• **PAGE EXTRACT**
-=-=-
TheNeuralBit commented on a change in pull request #17043:
URL: https://github.com/apache/beam/pull/17043#discussion_r835617914



##########
File path: sdks/python/apache_beam/dataframe/frames_test.py
##########
@@ -1295,6 +1295,114 @@ def s_times_shuffled(times, s):
     self._run_test(lambda s: s.pipe(s_times, 2), s)
     self._run_test(lambda s: s.pipe((s_times_shuffled, 's'), 2), s)
 
+  def test_pivot_non_categorical(self):
+    df = pd.DataFrame({
+        'foo': ['one', 'one', 'one', 'two', 'two', 'two'],
+        'bar': ['A', 'B', 'C', 'A', 'B', 'C'],
+        'baz': [1, 2, 3, 4, 5, 6],
+        'zoo': ['x', 'y', 'z', 'q', 'w', 't']
+    })
+    with self.assertRaisesRegex(
+        frame_base.WontImplementError,
+        r"pivot\(\) of non-categorical type is not supported"):
+      self._run_test(
+          lambda df: df.pivot(index='foo', columns='bar', values='baz'), df)
+
+  def test_pivot_pandas_example1(self):
+    # Simple test 1
+    df = pd.DataFrame({
+        'foo': ['one', 'one', 'one', 'two', 'two', 'two'],
+        'bar': ['A', 'B', 'C', 'A', 'B', 'C'],
+        'baz': [1, 2, 3, 4, 5, 6],
+        'zoo': ['x', 'y', 'z', 'q', 'w', 't']
+    })
+    df['bar'] = df['bar'].astype(
+        pd.CategoricalDtype(categories=['A', 'B', 'C']))
+    self._run_test(
+        lambda df: df.pivot(index='foo', columns='bar', values='baz'), df)
-=-=-
• **WHAT TO WORK ON**
#1 In the code review excerpt, which error does test_pivot_non_categorical expect to be raised?
#2 Echo the code review excerpt starting at "TheNeuralBit commented on" and ending at "s.pipe(s_times, 2), s)".

• **SUPPLIED ENTRIES**
-=-=-
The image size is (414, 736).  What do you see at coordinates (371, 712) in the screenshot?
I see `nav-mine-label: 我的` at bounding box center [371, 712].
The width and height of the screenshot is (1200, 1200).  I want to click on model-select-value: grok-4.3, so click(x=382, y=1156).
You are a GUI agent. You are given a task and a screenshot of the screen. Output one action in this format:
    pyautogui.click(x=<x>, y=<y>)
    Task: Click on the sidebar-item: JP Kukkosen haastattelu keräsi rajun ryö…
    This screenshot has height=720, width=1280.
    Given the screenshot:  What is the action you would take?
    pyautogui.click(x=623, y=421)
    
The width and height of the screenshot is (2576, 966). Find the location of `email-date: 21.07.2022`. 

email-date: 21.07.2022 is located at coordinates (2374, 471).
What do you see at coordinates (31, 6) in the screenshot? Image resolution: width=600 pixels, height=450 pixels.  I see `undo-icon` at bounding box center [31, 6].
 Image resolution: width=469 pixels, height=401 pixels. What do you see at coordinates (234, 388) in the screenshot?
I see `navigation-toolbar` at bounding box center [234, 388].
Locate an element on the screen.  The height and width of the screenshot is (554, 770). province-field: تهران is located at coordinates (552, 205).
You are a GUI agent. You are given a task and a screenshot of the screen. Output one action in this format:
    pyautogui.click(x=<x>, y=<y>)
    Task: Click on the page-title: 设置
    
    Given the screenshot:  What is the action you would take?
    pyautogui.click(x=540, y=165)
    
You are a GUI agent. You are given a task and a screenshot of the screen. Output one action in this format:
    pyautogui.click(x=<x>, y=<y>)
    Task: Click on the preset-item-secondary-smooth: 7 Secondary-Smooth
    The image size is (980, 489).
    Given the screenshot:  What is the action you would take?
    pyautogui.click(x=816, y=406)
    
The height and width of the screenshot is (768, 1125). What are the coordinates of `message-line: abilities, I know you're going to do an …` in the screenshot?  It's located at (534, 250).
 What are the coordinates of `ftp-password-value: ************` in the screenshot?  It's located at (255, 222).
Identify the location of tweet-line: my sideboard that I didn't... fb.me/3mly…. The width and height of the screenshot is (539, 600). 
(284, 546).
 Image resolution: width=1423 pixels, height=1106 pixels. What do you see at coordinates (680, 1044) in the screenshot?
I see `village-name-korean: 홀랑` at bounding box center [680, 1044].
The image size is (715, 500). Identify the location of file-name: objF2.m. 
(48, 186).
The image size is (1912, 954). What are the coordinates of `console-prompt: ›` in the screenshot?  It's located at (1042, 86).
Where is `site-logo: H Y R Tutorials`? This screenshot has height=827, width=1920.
-=-=-
• **LIST OF ANSWERS**
#1 frame_base.WontImplementError

#2
TheNeuralBit commented on a change in pull request #17043:
URL: https://github.com/apache/beam/pull/17043#discussion_r835617914



##########
File path: sdks/python/apache_beam/dataframe/frames_test.py
##########
@@ -1295,6 +1295,114 @@ def s_times_shuffled(times, s):
     self._run_test(lambda s: s.pipe(s_times, 2), s)